Pixel coordinate grounding data
════

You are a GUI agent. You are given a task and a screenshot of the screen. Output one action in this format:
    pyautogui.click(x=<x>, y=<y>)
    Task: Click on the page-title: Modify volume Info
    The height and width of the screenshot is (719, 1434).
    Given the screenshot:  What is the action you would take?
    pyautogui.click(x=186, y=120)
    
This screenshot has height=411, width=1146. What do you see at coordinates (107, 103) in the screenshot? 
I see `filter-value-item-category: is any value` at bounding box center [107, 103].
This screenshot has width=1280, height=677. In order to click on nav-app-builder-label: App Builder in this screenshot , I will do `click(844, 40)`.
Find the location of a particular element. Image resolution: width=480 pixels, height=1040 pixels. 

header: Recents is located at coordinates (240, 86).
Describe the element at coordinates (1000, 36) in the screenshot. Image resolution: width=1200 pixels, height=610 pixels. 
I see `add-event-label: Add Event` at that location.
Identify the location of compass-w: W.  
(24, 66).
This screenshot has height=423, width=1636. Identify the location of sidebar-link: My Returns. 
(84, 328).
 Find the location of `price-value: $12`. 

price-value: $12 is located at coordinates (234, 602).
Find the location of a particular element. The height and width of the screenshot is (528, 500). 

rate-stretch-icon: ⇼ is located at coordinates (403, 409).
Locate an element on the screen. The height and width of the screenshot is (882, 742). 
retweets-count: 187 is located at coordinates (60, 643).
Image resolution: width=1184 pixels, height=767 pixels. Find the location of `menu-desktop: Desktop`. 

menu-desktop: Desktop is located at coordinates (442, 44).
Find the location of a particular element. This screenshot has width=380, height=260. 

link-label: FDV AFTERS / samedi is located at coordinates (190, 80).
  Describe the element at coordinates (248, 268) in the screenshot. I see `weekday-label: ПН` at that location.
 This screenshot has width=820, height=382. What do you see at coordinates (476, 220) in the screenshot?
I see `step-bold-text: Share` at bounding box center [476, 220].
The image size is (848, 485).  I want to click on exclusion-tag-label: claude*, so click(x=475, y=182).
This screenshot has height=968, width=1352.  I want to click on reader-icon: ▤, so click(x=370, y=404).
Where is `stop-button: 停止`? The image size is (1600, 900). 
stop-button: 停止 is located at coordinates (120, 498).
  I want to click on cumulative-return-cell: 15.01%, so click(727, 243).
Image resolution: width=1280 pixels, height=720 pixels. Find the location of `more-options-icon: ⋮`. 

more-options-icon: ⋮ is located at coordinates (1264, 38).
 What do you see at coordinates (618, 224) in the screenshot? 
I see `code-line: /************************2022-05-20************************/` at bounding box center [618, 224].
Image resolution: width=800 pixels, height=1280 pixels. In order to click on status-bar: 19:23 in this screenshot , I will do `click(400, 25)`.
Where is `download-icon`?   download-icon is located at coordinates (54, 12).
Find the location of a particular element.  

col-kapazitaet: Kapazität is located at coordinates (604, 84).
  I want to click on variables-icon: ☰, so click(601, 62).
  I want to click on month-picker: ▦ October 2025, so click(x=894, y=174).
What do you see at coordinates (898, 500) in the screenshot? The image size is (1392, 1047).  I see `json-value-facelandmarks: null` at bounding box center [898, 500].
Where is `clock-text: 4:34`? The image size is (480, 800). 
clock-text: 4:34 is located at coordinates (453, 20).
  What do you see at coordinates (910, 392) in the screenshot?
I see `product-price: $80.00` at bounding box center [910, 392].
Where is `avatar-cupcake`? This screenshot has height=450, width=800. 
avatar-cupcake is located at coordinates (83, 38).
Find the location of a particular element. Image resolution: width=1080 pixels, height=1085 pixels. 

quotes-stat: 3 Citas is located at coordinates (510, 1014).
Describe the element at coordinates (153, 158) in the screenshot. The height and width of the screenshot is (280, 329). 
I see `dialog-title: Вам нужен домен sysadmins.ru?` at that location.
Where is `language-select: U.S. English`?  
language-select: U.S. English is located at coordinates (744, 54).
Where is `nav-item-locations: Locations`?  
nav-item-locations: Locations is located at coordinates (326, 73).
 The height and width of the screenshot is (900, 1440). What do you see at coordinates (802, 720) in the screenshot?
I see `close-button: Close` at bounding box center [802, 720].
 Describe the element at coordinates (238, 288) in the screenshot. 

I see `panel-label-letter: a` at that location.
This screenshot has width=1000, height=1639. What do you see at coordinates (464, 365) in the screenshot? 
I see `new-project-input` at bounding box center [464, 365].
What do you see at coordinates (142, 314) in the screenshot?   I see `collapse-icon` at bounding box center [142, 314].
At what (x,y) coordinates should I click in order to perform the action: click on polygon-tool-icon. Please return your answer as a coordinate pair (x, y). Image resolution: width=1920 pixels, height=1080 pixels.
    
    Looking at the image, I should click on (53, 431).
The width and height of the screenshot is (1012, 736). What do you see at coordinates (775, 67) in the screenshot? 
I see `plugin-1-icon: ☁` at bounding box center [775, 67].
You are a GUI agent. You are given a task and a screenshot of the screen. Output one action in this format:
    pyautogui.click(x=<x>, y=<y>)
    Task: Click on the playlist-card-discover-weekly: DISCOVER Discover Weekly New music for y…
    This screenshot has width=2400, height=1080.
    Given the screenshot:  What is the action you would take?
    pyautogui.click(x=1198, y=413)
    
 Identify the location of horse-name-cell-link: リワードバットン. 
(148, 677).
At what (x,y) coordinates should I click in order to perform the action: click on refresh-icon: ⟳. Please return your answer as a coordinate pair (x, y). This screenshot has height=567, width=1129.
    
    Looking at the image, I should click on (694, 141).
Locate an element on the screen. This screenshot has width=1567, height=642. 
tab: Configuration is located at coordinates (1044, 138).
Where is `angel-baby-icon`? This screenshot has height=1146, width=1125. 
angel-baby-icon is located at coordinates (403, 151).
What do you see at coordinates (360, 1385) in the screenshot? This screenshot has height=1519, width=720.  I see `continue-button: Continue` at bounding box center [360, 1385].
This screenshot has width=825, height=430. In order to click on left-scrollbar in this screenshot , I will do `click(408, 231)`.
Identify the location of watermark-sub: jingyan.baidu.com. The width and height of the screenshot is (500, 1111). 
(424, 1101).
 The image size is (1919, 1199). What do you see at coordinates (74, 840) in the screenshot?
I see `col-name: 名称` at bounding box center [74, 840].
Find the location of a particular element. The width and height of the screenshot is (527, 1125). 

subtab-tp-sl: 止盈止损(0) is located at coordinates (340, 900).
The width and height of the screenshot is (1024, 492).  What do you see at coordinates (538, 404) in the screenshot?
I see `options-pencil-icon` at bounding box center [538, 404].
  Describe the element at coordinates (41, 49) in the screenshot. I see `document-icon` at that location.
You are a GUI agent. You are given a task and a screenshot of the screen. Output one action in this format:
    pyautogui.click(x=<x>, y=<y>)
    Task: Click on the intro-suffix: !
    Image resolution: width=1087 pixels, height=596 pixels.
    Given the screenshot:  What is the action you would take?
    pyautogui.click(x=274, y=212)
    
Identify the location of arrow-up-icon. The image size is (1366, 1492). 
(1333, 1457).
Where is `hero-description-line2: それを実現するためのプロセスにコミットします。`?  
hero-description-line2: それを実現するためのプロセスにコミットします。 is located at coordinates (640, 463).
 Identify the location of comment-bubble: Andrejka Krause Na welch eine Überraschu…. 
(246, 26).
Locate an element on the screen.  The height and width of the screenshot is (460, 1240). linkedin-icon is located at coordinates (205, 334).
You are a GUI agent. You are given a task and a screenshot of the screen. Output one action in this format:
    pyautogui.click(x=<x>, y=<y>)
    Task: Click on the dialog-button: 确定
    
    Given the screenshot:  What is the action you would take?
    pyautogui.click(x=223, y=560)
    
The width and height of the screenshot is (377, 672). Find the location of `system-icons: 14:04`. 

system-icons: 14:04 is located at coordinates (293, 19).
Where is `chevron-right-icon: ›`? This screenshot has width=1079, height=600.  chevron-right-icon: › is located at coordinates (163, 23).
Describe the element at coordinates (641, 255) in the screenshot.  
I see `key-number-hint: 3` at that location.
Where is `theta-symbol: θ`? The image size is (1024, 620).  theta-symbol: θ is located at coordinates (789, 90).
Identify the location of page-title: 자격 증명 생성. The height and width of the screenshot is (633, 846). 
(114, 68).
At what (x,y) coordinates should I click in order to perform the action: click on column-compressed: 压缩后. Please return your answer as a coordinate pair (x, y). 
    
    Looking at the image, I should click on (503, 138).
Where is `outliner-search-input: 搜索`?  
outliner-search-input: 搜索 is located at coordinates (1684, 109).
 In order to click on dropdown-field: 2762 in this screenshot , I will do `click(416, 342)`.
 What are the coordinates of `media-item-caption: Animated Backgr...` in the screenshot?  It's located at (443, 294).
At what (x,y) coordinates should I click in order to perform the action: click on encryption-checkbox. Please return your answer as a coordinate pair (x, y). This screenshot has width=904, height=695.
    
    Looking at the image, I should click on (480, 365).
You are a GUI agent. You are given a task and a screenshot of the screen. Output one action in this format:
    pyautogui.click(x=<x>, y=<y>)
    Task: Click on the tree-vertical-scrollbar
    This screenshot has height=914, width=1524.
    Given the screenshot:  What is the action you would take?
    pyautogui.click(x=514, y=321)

════

### Work instruction
Format everything in the rows from the line containing "What do you see at coordinates (142, 314)" down to the line containing "Looking at the image, I should click on (694, 141)." as a numbered list, omitting blank lines.

### Task result
1. What do you see at coordinates (142, 314) in the screenshot?   I see `collapse-icon` at bounding box center [142, 314].
2. At what (x,y) coordinates should I click in order to perform the action: click on polygon-tool-icon. Please return your answer as a coordinate pair (x, y). Image resolution: width=1920 pixels, height=1080 pixels.
3.     Looking at the image, I should click on (53, 431).
4. The width and height of the screenshot is (1012, 736). What do you see at coordinates (775, 67) in the screenshot? 
5. I see `plugin-1-icon: ☁` at bounding box center [775, 67].
6. You are a GUI agent. You are given a task and a screenshot of the screen. Output one action in this format:
7.     pyautogui.click(x=<x>, y=<y>)
8.     Task: Click on the playlist-card-discover-weekly: DISCOVER Discover Weekly New music for y…
9.     This screenshot has width=2400, height=1080.
10.     Given the screenshot:  What is the action you would take?
11.     pyautogui.click(x=1198, y=413)
12.  Identify the location of horse-name-cell-link: リワードバットン. 
13. (148, 677).
14. At what (x,y) coordinates should I click in order to perform the action: click on refresh-icon: ⟳. Please return your answer as a coordinate pair (x, y). This screenshot has height=567, width=1129.
15.     Looking at the image, I should click on (694, 141).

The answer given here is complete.